Directions for this task:
From the line containing "Task: Click the Denver city label on the map" to the final line of the entries, copy each line exactly. Pictures stay out.

★ ★ ★ ★ ★

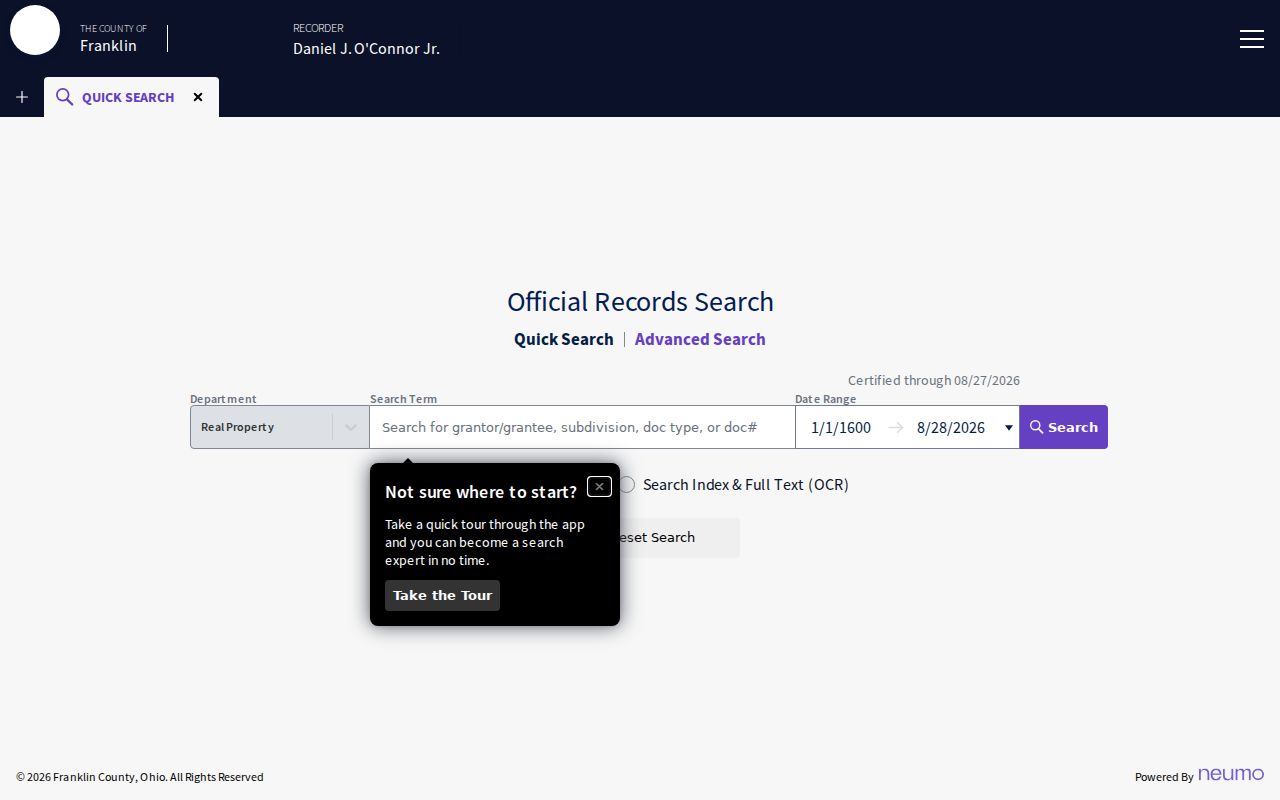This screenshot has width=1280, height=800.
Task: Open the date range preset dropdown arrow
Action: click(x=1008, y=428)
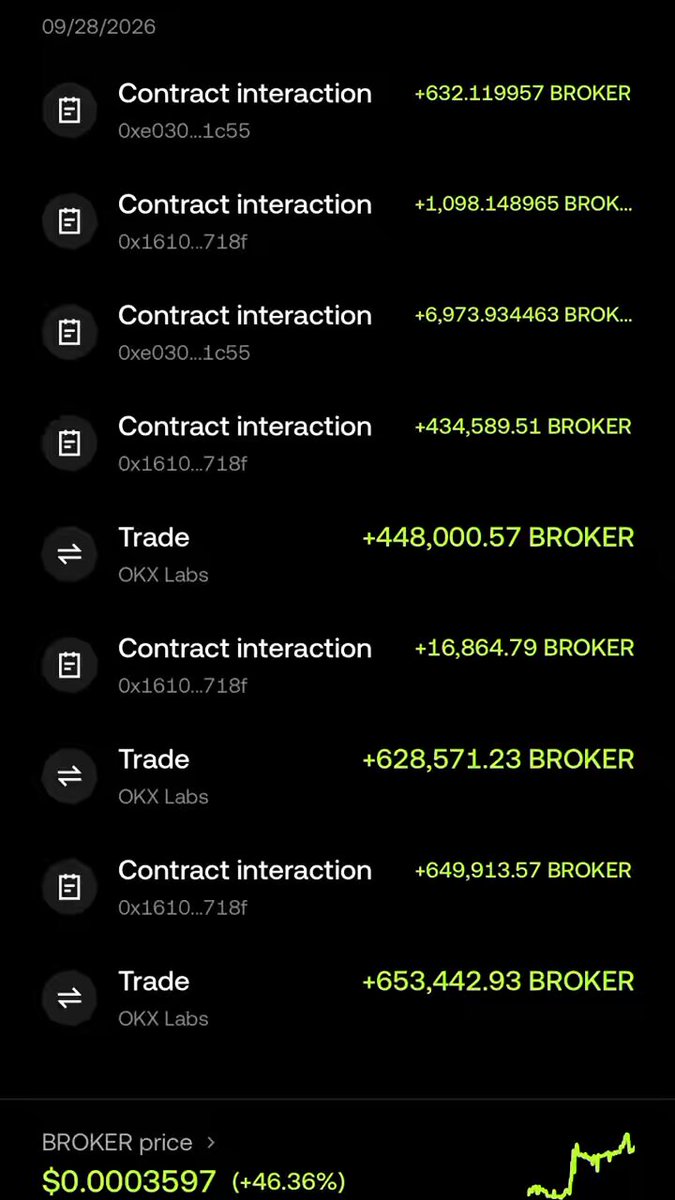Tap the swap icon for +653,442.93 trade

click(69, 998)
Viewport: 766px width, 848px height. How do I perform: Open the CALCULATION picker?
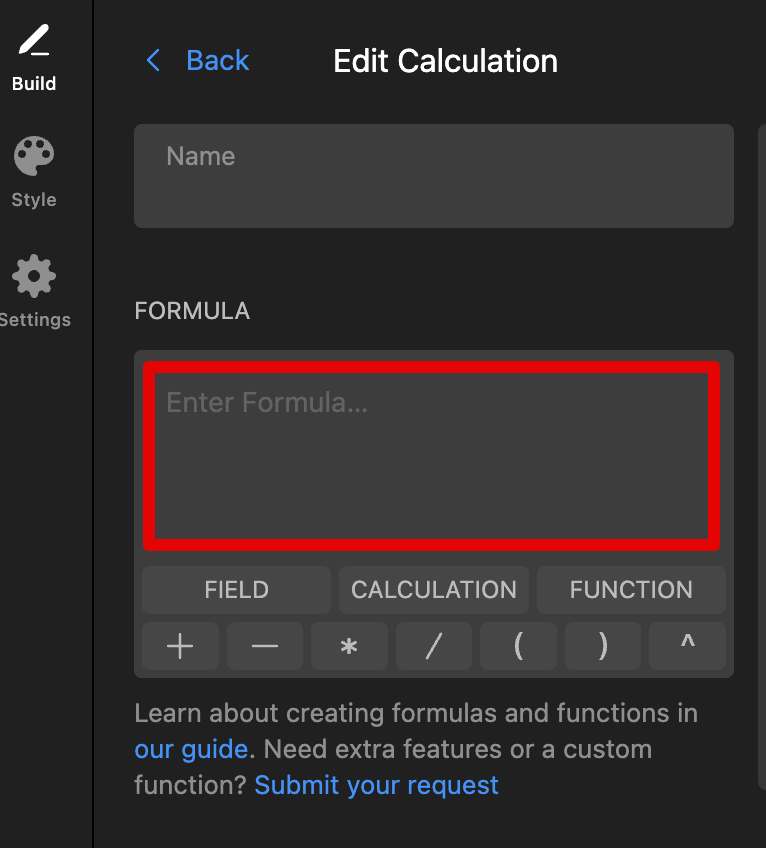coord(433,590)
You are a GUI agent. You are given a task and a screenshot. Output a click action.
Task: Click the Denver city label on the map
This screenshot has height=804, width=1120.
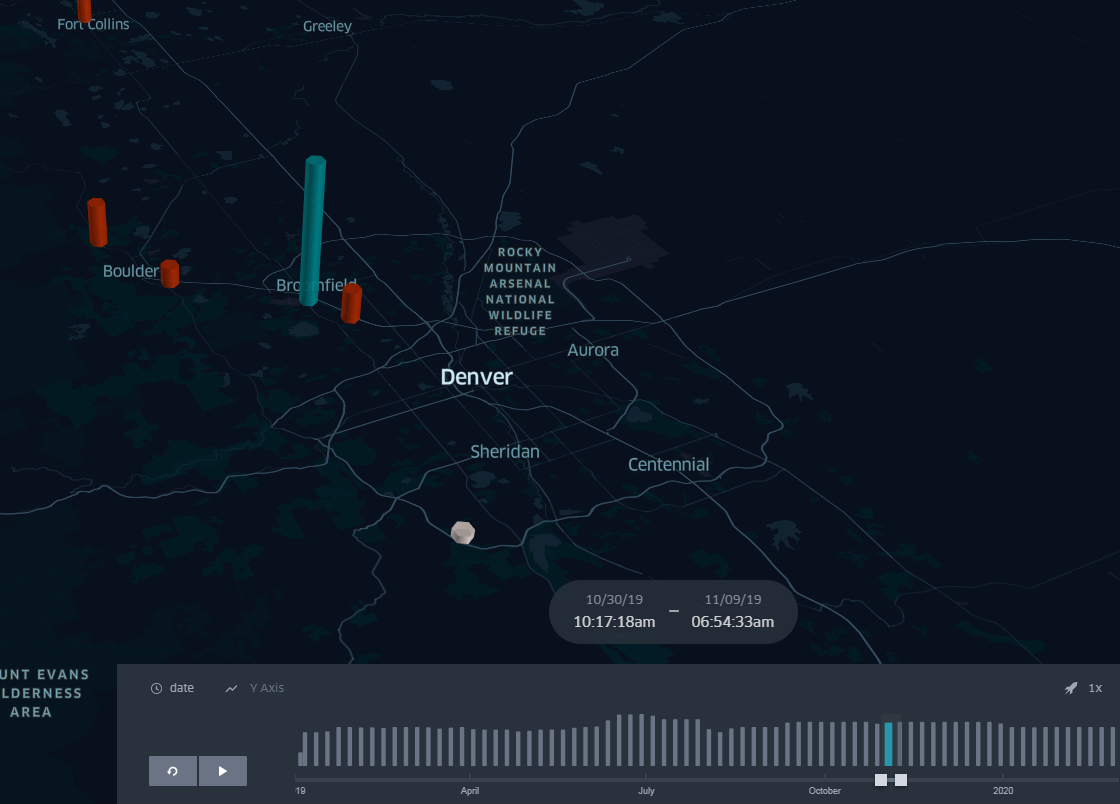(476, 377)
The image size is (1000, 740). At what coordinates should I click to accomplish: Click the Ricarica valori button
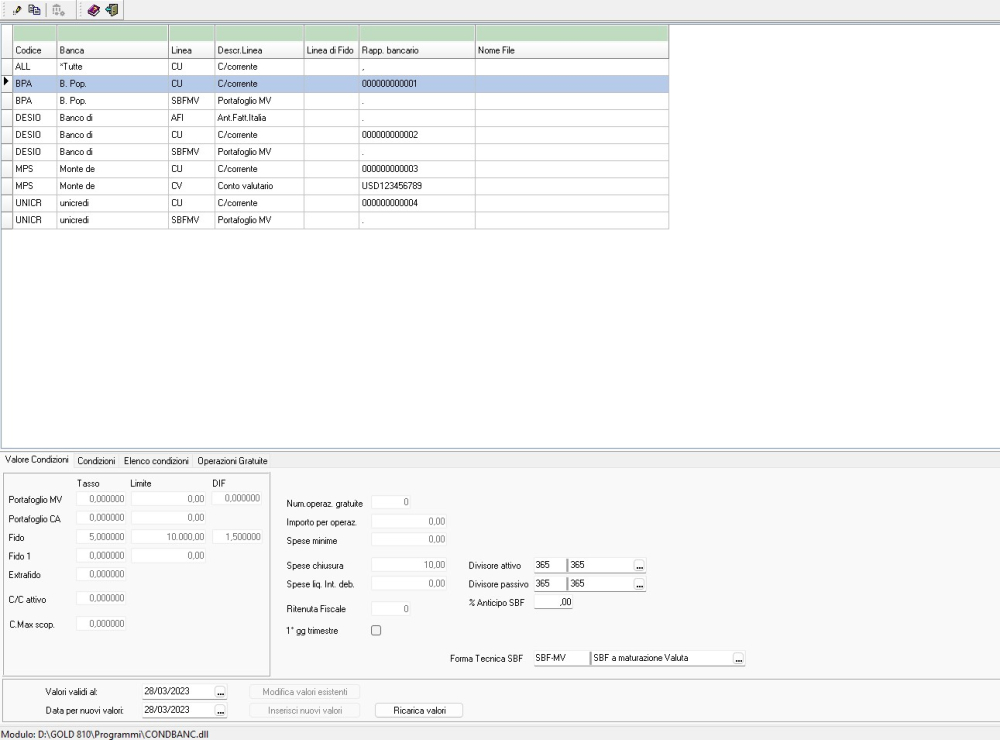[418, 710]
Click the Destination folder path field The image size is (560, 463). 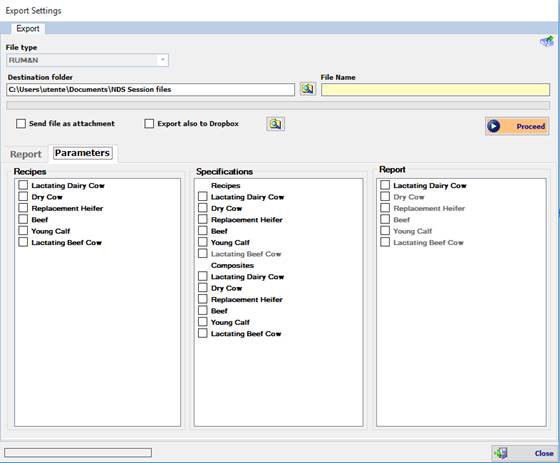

★ ★ ★ ★ ★

Response box:
Task: Click the Denver city label on the map
This screenshot has height=804, width=1120.
(476, 377)
The image size is (1000, 740). At what coordinates should I click to accomplish: Click the Ricarica valori button
[418, 710]
Click the Destination folder path field The image size is (560, 463). 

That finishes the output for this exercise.